Alamin Mansouri : S’agissant des traitements, suite à notre volonté d’adapter l’imagerie de l’apparence, notamment l’imagerie par transformation de la réflectance, à des œuvres de grande taille, nous avons mis en place des traitements innovants tels que la création de vues panoramiques ré-éclairées ou de super-résolution. Nous avons également développé une librairie de traitements sur graphe de fonctions usuelles pour les applications du patrimoine, implémentée sur un processeur graphique, destinée aux personnes qui souhaitent manipuler les objets de représentation numérique pour compléter une information manquante, ajouter des objets virtuels dans une scène ou restituer les couleurs sur des objets dont on a perdu le pigment (inpainting).

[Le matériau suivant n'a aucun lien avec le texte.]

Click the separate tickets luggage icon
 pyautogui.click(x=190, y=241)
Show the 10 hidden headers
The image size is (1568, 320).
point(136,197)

Comment les utilisateurs finaux peuvent-ils se saisir de ces résultats ?

Antony Pamart : Dans le cadre du projet, nous avons transposé sur AIOLI les constats d’état réalisés par le CICRP et ses partenaires sur les œuvres étudiées, mais il s’agit à terme de permettre aux utilisateurs finaux d’annoter des images spatialisées issues de différentes sources. Donner accès à cette ressource est un élément primordial et nous poursuivrons nos travaux en ce sens. Cette méthode implémentée sur la plateforme AIOLI n’a pas vocation à devenir un outil de diagnostic, mais de support et d’accompagnement au service des professionnels et scientifiques du patrimoine. Elle permet de donner accès à la documentation qui a été rassemblée autour de l’objet patrimonial, notamment des restaurations anciennes qui n’auraient pas été documentées mais révélées par certaines techniques d’acquisition comme pour l’œuvre « Expansion contrôlée » de César. En d’autres termes, il faut rendre à César ce qui appartient à César.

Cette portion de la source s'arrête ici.